Hari ini, malam tadi, saya bersama dua orang kawan duduk bercakapcakap di ruang tamu rumah kami. Percakapan ringan mengenai masa kecil. Menyenangkan. Kawan yang satu bertutur mengenai masa kecilnya di kampung, dimana tidak ada listrik masuk sampai ia kelas lima SD, dimana ia harus berjuang untuk sekolah. Saya sangat terkesan dengan ceritanya itu. Kata kawan saya yang satu lagi, seharusnya ia (kawan pertama) membukukan kisah itu dan memberikannya kepada anaknya kelak atau siapapun yang disayanginya, dengan tujuan supaya mereka tahu bahwa pendidikan itu sangat berharga dan berbahagialah yang masih bisa merasakan bangku sekolah tanpa susah payah seperti kawan saya itu.


Cerita berlanjut dengan cerita kawan saya yang kedua. Cerita mengenai masa kecilnya, dengan papa dan mamanya yang menganggap biasa semua prestasinya. Mengenai kedua orang tuanya yang sudah hebat dari sananya dan ia hanyalah pengikut saja dari semua tradisi hebat itu. Begitulah, tuturnya. Bahkan ketika ia juara satu di sekolahnya sekalipun. Tidak ada pujian ataupun hadiah untuk prestasinya itu. Kemudian ia berjanji untuk tidak lagi juara satu. Kemudian cerita mengenai kehidupan masa muda papa dan mamanya. Mendengar ia bercerita mengenai didikan kedua orang tuanya. Ternyata pula didikan itu yang membentuknya menjadi seperti yang sekarang ini.

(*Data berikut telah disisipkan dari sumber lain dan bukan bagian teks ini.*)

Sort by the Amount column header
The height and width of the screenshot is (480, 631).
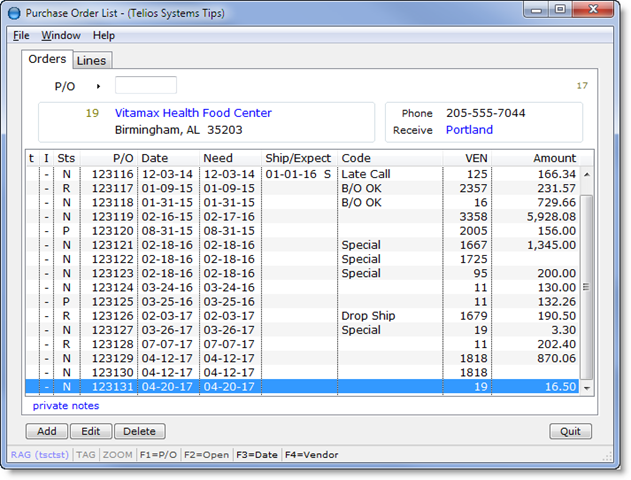coord(553,158)
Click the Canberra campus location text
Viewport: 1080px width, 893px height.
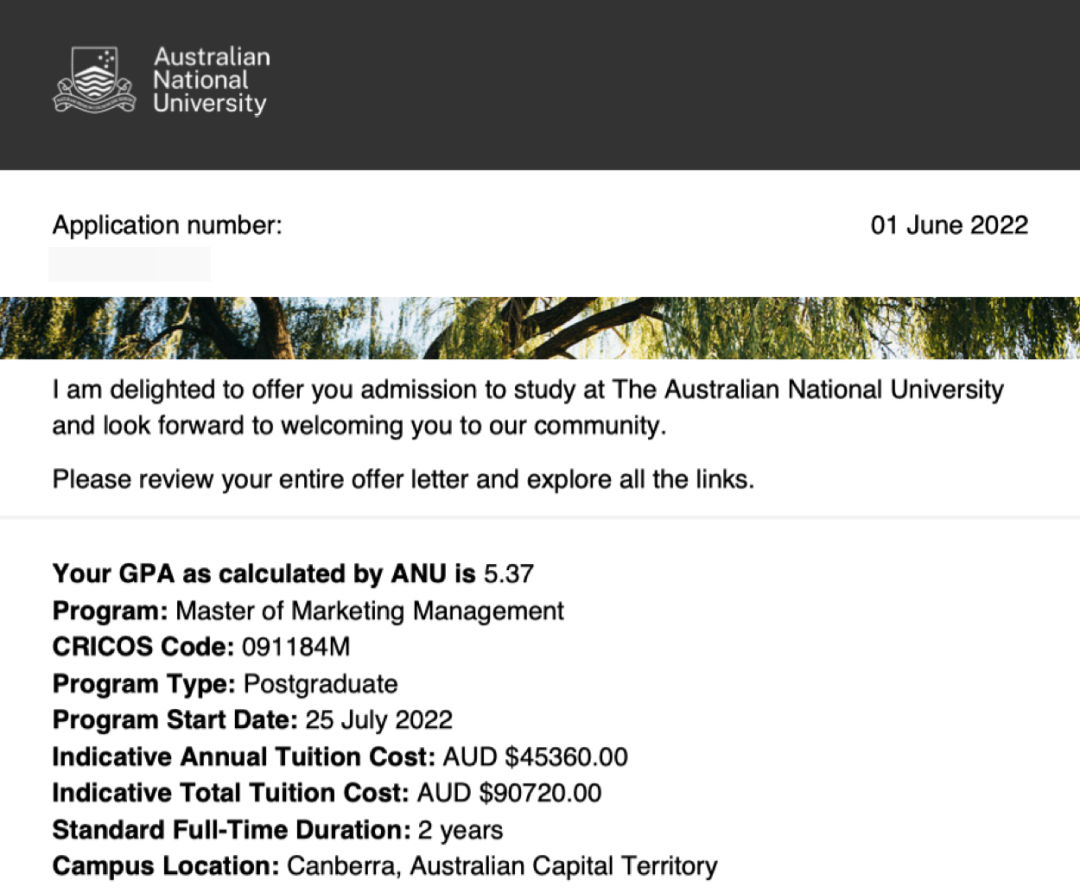tap(502, 866)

Pembicaraan berlanjut, sekarang beranjak ke bacaan masa kecil. Kami menemukan satu hal yang sama: kami menggemari Bobo. Suatu kemewahan tersendiri bisa menikmati membaca Bobo saat saya kecil. Menyenangkan sekali. Kawan pertama bercerita bahwa di kampungnya tidak ada Bobo sama sekali. Ia hanya membacanya ketika ia ke rumah sepupunya di kota. Saya tertawa. Saya lebih beruntung agaknya. Saya bisa membaca Bobo sampai saya kelas enam. Kemudian membaca semua buku Enid Blyton dan jelajah perpustakaan hanya untuk memuaskan nafsu baca saya. Saya ingat itu. Kawan kedua juga tertawa. Ia mengamini juga bahwa ia beruntung dengan segala bacaan yang ia baca sedari kecil: Sarinah, pram, soetardji –bacaan yang saya lahap ketika saya kuliah. Mungkin ini adalah salah satu momen dimana saya bisa menyaksikannya mengatakan bahwa ia beruntung daripada orang lain. Biasanya ia tidak pernah mau mengatakan hal itu, karena semua hal bukan masalah beruntung atau tidak.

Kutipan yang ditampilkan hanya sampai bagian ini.